The national ID card software website, which gives access to Estonian electronic services such as digital signing, said on August 22 that a critical security vulnerability had been fixed and that a new software update is available.
"A critical error has been fixed in the processing of DDOC files. Exploiting this error could have rendered it possible to overwrite random files in the user rights of the victim's computer, if the attacker were to lure the user in to opening specially formatted digital signature files,“ said the software downloading website.
Although the potential threat was discovered through testing and not due to any reported attack, a report by Eesti Päevaleht on August 27 that around 30,000 users have yet to update their software elicited concern among critics.
Their main axe to grind was that people have been put in a situation where they are encouraged to use services with security vulnerabilities (granted, security problems have so far been theoretical and there is no absolutely secure alternative). Furthermore, critics said, many users are not tech-savvy enough to know to update the software themselves, although all versions 3.5 and above of the software update automatically within a week. Also, they said the public announcement of the fixed bug has not been sufficient.
One critic, IT specialist Henrik Roonemaa, otherwise a proponent of e-services, told Postimees:
"[W]e are in a situation where practically all Estonians are required to use software that opens the computer to attackers. It is quite an unpleasant situation because the ID card software is indisputably on a lot of people's computers and most of them are not IT-savvy. I think that almost no one visits the Certification Center's website to look at technical documents.“
Noting the faulty software could remain on the computers of "thousands or tens of thousands" for years, he said: "Today the Certification Center will patch up the security hole with the new software version. But the main question is how can we make sure that the update will reach every Estonian's computer?“
Information System Authority press representative Liisa Tallinn told Eesti Päevaleht that around 60,000 people use digital signing each month, the majority of whom have software versions that update automatically.

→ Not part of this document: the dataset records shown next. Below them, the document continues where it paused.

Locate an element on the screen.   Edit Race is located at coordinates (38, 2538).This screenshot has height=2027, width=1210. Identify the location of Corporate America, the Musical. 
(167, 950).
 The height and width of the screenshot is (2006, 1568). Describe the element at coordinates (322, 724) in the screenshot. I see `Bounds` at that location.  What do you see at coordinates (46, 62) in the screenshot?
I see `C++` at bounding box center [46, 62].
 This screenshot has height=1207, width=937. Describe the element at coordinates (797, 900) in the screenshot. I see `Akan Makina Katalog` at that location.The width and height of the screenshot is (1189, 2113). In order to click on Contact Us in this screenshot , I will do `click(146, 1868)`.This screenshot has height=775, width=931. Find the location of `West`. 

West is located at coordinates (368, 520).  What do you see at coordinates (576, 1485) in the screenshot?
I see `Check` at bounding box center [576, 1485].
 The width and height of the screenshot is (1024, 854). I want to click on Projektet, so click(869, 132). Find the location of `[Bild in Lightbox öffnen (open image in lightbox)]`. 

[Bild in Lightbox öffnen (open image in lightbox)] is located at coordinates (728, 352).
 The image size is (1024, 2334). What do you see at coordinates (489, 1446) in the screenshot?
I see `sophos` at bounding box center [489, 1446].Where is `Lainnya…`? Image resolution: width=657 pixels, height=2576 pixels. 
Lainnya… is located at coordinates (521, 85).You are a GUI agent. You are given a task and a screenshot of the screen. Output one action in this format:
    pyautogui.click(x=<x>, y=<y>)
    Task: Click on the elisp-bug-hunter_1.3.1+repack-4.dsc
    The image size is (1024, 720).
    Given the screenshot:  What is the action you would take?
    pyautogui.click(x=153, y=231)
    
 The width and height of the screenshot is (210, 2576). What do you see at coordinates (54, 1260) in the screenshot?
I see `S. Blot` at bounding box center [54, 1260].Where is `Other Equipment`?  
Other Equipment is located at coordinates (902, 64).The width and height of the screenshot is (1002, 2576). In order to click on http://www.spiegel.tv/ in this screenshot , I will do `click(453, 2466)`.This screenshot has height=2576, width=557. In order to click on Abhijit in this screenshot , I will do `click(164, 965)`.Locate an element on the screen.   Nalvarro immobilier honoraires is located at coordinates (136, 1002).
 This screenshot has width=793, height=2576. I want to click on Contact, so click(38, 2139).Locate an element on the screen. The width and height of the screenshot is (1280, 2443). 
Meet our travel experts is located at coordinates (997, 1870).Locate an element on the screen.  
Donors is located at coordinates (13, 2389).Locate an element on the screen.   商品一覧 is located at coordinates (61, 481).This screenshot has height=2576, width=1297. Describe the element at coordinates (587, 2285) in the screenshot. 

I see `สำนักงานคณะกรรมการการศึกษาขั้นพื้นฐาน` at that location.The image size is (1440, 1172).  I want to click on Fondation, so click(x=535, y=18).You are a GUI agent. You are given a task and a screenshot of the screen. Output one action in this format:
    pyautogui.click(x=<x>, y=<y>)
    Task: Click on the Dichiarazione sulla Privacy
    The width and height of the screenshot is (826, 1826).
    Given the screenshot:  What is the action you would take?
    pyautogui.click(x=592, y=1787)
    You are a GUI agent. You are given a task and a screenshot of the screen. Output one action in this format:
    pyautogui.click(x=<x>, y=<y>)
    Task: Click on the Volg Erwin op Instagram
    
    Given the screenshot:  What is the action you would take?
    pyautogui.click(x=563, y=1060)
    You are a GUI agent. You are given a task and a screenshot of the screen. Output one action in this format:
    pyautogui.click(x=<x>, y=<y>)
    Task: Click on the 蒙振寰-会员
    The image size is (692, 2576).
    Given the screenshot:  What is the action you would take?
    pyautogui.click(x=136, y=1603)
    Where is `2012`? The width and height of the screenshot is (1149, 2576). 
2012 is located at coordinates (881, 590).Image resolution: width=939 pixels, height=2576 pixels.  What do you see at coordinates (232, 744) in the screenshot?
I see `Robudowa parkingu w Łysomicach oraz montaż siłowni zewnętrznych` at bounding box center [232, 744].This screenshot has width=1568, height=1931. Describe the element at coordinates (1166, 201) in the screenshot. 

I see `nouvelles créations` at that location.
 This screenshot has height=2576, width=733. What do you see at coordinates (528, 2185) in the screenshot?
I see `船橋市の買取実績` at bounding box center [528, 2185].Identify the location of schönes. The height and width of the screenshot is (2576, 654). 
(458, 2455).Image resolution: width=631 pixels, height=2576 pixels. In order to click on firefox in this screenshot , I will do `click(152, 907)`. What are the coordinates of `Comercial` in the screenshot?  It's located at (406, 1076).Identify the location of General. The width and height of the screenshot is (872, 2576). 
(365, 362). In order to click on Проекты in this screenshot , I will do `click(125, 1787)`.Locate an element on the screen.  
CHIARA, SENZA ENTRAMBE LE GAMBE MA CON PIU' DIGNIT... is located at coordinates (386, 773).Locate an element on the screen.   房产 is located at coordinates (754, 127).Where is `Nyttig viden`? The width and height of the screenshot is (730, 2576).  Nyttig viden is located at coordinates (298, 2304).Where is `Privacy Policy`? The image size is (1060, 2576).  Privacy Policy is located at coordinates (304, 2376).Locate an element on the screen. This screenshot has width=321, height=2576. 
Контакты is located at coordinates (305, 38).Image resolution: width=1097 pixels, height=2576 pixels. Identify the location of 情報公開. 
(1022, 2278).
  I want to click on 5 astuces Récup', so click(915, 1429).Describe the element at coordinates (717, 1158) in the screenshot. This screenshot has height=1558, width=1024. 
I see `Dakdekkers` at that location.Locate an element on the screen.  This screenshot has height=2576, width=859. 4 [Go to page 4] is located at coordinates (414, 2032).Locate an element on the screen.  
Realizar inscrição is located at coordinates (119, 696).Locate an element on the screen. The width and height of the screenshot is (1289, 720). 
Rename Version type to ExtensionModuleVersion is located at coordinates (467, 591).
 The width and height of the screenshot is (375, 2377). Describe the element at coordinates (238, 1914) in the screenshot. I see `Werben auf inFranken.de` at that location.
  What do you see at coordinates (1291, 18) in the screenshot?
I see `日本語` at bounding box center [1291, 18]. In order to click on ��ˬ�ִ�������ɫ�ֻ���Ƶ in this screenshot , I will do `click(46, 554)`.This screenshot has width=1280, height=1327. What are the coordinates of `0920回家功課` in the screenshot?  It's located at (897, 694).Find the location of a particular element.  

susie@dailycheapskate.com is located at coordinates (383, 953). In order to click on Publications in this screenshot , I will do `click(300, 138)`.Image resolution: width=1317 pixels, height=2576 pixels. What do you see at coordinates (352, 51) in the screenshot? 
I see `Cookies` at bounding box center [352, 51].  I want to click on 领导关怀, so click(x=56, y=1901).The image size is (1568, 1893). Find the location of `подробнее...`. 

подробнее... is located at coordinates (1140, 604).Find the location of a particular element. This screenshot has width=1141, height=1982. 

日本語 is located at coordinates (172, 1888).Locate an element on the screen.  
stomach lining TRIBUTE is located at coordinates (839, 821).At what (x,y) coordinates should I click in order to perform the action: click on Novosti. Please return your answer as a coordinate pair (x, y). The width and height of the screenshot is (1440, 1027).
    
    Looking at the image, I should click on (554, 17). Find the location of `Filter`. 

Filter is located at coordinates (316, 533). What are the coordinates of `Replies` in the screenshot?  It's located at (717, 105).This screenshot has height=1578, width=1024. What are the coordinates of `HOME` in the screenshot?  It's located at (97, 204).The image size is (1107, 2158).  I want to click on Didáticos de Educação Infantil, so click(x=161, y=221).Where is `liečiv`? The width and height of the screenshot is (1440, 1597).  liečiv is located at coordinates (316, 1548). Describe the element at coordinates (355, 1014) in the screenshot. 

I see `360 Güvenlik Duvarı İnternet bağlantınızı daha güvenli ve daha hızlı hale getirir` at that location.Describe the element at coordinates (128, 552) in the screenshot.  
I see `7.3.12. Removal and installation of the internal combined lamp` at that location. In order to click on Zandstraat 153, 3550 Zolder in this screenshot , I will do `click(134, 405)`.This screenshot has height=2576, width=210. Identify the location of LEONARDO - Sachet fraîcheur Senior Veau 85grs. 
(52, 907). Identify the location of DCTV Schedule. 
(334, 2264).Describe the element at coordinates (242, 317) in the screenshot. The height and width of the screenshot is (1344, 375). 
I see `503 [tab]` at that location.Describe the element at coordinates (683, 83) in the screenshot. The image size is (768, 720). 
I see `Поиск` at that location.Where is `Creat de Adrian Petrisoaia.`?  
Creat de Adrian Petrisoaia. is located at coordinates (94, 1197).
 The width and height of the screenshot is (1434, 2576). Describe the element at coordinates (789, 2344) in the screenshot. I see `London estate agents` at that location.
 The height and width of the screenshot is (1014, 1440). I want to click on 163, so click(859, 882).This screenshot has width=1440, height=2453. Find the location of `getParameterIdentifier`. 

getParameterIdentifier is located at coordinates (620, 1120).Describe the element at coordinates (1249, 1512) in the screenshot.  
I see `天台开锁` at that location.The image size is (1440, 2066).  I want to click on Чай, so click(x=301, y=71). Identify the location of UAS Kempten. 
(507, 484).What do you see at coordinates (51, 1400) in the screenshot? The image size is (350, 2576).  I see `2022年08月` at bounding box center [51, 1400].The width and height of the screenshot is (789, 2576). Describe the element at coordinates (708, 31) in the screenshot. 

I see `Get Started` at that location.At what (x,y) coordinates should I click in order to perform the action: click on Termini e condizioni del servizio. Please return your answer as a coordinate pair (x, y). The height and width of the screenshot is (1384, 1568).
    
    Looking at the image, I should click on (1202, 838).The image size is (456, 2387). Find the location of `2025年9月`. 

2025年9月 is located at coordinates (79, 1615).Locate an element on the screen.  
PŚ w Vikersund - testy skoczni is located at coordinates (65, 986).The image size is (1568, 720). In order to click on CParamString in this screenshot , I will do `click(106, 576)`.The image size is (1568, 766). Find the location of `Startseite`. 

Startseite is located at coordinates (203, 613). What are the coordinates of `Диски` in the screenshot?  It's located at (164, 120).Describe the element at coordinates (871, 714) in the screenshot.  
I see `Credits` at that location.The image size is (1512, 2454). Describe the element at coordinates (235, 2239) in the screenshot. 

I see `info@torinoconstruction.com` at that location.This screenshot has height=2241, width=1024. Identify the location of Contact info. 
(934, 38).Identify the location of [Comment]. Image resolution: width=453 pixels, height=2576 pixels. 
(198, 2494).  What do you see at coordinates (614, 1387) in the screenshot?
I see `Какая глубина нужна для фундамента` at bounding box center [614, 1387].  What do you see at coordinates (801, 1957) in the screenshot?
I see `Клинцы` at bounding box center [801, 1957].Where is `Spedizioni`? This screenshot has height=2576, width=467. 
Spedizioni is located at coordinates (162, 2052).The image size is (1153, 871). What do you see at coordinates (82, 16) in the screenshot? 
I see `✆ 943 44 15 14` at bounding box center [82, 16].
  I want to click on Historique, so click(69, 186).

Postimees also quoted Tallinn explaining the nature of the bug: "To our knowledge, no such attack has taken place. In order to take over a computer, the attacker must select a specific individual, to whom a digitally signed final can be sent. The receiver of the file must be gullible enough to open it. Then the attacker may be able to overwrite files. It's not a vulnerability that is just lying around on the Internet somewhere and can randomly strike a computer user. It must be a targeted attack [...]"
But Roonemaa, Delfi reported, took issue with the implication that only a "gullible“ user will be in trouble. "If [...] all that is needed is to open a malicious DDOC file that has been sent to you by e-mail, then I think it is extremely strange to say: 'but who would open a DDOC file received by e-mail,'“ Roonemaa said.